1963 British film by Montgomery Tully

Master Spy (also known as Checkmate) is a 1963 British spy film directed by Montgomery Tully and starring Stephen Murray, June Thorburn and Alan Wheatley. The screenplay was by Tully and Maurice J. Wilson based on the short story "They Also Serve" by Gerald Anstruther and Paul White.

The US release film poster identifies the Master Spy as Agent 909.

==Plot==
A Russian nuclear scientist, Dr Boris Turganev, defects from an unnamed country to the West. He is employed by the UK Government at a top secret scientific establishment to continue his work on neutron rays. He is introduced to a wealthy local man, Paul Skelton, and they identify themselves to each other as spies. Turganev's colleagues start to suspect he is stealing secrets for the communists; Turganev passes information to Skelton under the cover of their private games of chess. British Intelligence arrests them, and they are tried and sentenced to long prison terms.

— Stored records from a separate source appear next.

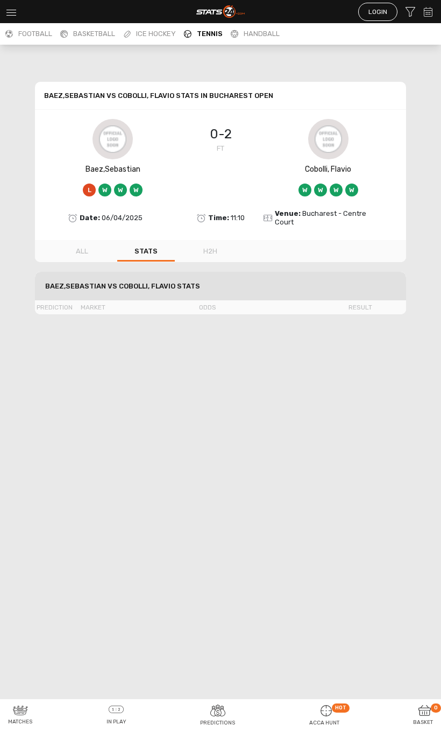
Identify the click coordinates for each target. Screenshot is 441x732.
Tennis (210, 34)
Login (377, 12)
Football (35, 34)
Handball (262, 34)
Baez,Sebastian (113, 169)
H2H (210, 251)
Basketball (94, 34)
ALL (82, 251)
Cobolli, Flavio (328, 169)
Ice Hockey (156, 34)
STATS (146, 251)
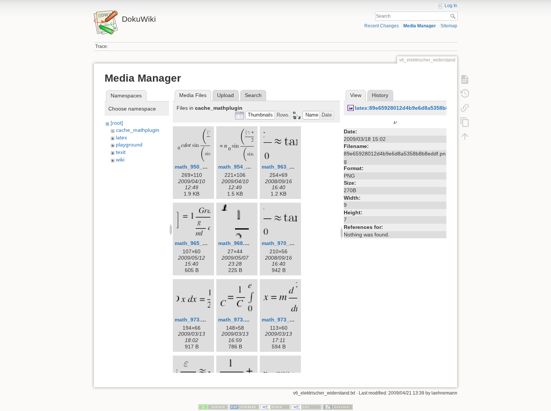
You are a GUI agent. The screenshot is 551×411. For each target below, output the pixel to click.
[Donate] (213, 407)
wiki (120, 160)
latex (121, 137)
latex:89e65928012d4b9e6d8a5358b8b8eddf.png (416, 108)
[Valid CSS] (307, 407)
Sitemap (448, 25)
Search (453, 16)
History (380, 95)
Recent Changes (381, 25)
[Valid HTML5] (275, 407)
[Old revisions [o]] (464, 94)
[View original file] (395, 123)
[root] (117, 123)
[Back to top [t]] (464, 136)
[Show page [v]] (464, 79)
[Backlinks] (464, 108)
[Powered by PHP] (244, 407)
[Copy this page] (464, 122)
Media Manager (419, 25)
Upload (225, 95)
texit (121, 152)
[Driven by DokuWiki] (338, 407)
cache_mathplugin (137, 130)
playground (129, 145)
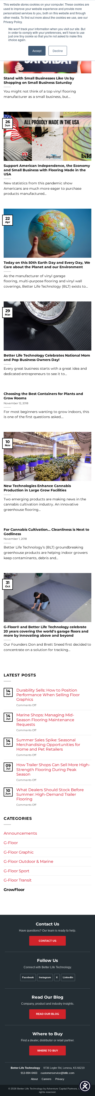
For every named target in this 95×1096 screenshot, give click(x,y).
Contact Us (47, 940)
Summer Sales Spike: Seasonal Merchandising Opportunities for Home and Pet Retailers (48, 745)
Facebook (28, 977)
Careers (46, 1079)
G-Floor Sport (16, 871)
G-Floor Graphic (19, 852)
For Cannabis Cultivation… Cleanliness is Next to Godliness (46, 532)
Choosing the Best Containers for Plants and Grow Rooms (43, 396)
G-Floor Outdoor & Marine (28, 861)
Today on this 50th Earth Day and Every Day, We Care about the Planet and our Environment (47, 265)
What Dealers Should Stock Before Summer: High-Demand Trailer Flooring (50, 794)
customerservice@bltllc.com (57, 1072)
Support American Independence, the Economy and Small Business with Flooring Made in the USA (47, 170)
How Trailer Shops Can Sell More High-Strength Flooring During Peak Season (53, 769)
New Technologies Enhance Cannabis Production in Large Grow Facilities (37, 488)
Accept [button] (36, 51)
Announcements (20, 833)
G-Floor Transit (18, 880)
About (34, 1079)
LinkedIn (68, 977)
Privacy (59, 1079)
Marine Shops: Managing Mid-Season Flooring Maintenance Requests (45, 720)
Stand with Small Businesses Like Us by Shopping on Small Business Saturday (39, 80)
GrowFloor (14, 889)
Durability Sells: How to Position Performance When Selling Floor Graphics (48, 695)
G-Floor (11, 842)
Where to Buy (47, 1050)
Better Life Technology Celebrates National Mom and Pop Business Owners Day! (47, 357)
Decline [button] (58, 51)
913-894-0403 (29, 1072)
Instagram (45, 977)
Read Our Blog (47, 1013)
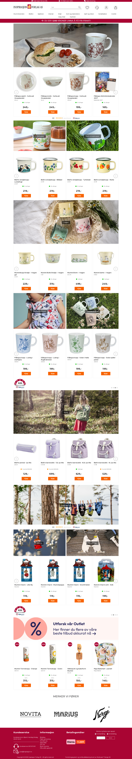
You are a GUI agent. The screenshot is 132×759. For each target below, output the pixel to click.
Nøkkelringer (92, 543)
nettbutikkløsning (85, 757)
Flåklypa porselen (92, 311)
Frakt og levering (45, 739)
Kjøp (26, 112)
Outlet (113, 14)
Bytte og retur (44, 746)
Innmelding (100, 734)
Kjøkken (41, 14)
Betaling (42, 737)
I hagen (66, 222)
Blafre (31, 14)
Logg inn (106, 7)
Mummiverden (19, 14)
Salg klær (61, 17)
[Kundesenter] (97, 7)
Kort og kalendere (73, 14)
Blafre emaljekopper (92, 136)
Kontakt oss (43, 741)
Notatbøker (102, 14)
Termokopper (39, 136)
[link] (66, 383)
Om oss (42, 744)
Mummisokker (66, 505)
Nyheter (73, 17)
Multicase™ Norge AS (104, 757)
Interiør (51, 14)
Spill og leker (89, 14)
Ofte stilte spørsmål (46, 748)
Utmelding (112, 734)
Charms (39, 543)
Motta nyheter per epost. (105, 731)
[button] (66, 118)
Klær (60, 14)
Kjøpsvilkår (43, 743)
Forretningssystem (71, 757)
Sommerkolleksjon (39, 311)
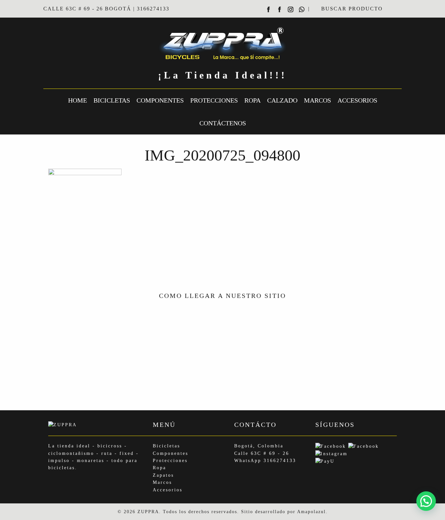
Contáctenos (222, 123)
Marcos (317, 100)
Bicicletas (111, 100)
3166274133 (280, 460)
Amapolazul (311, 511)
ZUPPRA (148, 511)
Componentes (160, 100)
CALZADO (282, 100)
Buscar (393, 9)
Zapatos (163, 475)
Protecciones (214, 100)
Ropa (252, 100)
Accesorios (357, 100)
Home (77, 100)
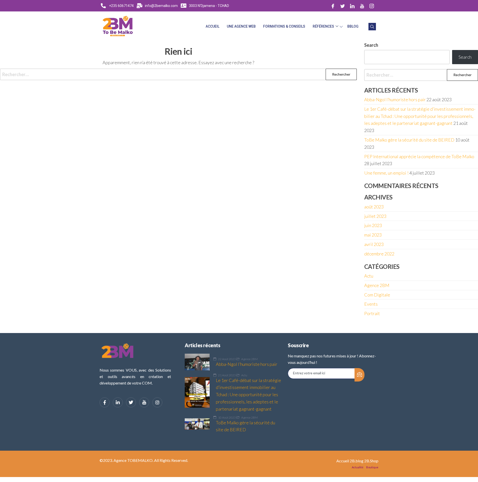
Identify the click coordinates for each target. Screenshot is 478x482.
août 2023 (374, 206)
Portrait (372, 313)
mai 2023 (373, 235)
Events (371, 304)
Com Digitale (377, 294)
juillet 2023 (375, 216)
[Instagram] (371, 5)
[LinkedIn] (352, 5)
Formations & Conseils (284, 26)
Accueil (212, 26)
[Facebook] (333, 5)
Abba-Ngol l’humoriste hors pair (395, 99)
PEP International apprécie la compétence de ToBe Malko (419, 156)
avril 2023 (374, 244)
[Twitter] (342, 5)
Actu (368, 276)
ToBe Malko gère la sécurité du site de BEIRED (409, 140)
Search (465, 57)
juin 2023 (373, 225)
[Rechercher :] (178, 74)
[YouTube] (144, 402)
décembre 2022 (379, 253)
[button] (372, 26)
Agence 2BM (376, 285)
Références (323, 26)
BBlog (352, 26)
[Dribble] (362, 5)
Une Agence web (241, 26)
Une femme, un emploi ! (386, 173)
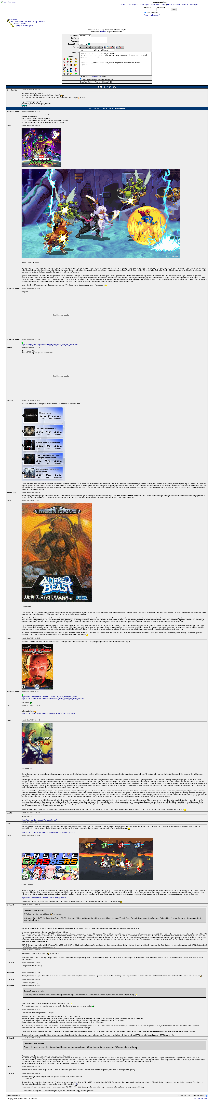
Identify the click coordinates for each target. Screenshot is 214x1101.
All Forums (13, 20)
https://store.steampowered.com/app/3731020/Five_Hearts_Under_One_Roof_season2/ (53, 699)
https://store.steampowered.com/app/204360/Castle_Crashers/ (44, 898)
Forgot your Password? (152, 15)
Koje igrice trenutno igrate (24, 26)
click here (102, 32)
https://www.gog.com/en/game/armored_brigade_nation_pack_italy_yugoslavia (50, 345)
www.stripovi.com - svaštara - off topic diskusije (28, 22)
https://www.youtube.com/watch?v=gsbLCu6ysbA (39, 820)
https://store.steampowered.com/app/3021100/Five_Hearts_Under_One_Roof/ (49, 697)
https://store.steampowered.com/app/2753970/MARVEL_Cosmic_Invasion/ (48, 832)
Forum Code (96, 77)
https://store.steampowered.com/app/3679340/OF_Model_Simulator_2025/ (48, 713)
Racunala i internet (19, 24)
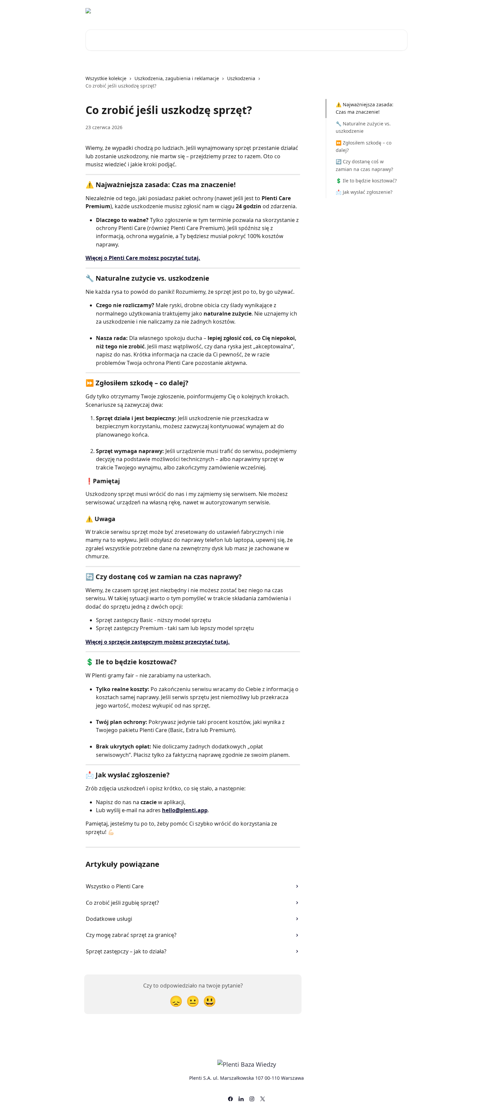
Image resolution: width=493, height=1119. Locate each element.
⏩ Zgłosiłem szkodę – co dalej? (363, 146)
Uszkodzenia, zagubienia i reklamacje (176, 78)
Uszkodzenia (241, 78)
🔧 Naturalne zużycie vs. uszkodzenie (363, 127)
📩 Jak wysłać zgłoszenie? (364, 192)
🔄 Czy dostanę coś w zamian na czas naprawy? (364, 165)
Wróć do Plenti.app (350, 10)
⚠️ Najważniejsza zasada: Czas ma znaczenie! (364, 108)
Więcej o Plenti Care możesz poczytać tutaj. (143, 258)
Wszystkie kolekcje (106, 78)
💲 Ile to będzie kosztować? (366, 180)
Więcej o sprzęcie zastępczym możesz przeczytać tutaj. (158, 642)
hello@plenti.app (185, 810)
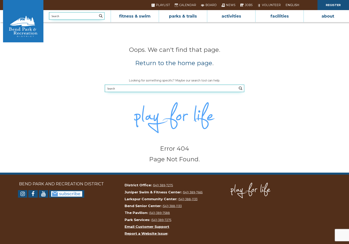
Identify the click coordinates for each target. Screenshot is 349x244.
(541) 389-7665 (193, 192)
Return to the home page (173, 63)
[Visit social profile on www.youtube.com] (43, 194)
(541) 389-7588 (159, 213)
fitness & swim (134, 16)
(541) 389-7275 (163, 185)
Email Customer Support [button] (147, 227)
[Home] (23, 21)
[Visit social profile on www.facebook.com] (33, 194)
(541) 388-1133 (188, 199)
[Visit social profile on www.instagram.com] (22, 194)
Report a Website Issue (146, 233)
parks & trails (183, 16)
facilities (279, 16)
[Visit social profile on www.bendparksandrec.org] (66, 193)
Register (333, 5)
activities (231, 16)
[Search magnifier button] (100, 16)
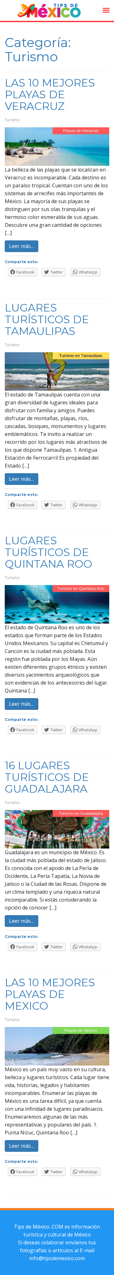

Turganev's colleague is puzzled that the secret document which Turganev was passing to Skelton had been altered and would not work. In a plot twist, it is revealed that Turganev was working for British Intelligence, who suspected Skelton and wanted to catch his spy ring. A prison escape is engineered for Turganev so that he can return to his own country and continue his activities for the British with his cover intact.

==Cast==
- Stephen Murray as Boris Turganev
- June Thorburn as Leila Telford
- Alan Wheatley as Paul Skelton
- John Carson as Richard Colman
- John Bown as John Baxter
- Jack Watson as Captain Foster
- Ernest Clark as Doctor Pembury
- Peter Gilmore as Tom Masters
- Marne Maitland as Doctor Asafu
- Ellen Pollock as Dr Mary Morrell
- Hugh Morton as Sir Gilbert Saunders
- Basil Dignam as Richard Horton
- Victor Beaumont as Petrov
- Hamilton Dyce as airport controller
- Michael Peake as Barnes
- Dan Cressey as policeman (uncredited)
- Derek Francis as police Inspector (uncredited)
- John G. Heller as police officer (uncredited)
- Aileen Lewis as woman boarding a plane (uncredited)
- John H. Watson as detective at airport (uncredited)

==Critical reception==
The Monthly Film Bulletin wrote: "Placid and plodding, this spy story is distinguished only by a few nice touches of characterisation."

The New York Times called the film "a TEPID, square-cut espionage drama."

The Radio Times Guide to Films gave the film 1/5 stars, writing: "There isn't an atom of suspense in Montgomery Tully's tepid thriller about spying scientists. Indeed, the most exciting moments are the games of chess during which defector Stephen Murray passes vital secrets to communist squire, Alan Wheatley. There's a valiant attempt to put a sting in the tail, but only lab assistant June Thorburn fails to see through the slenderest web of deception."

AllMovie wrote, "While only 71 minutes, Master Spy has enough plot twists for a library-full of Fleming and LeCarre."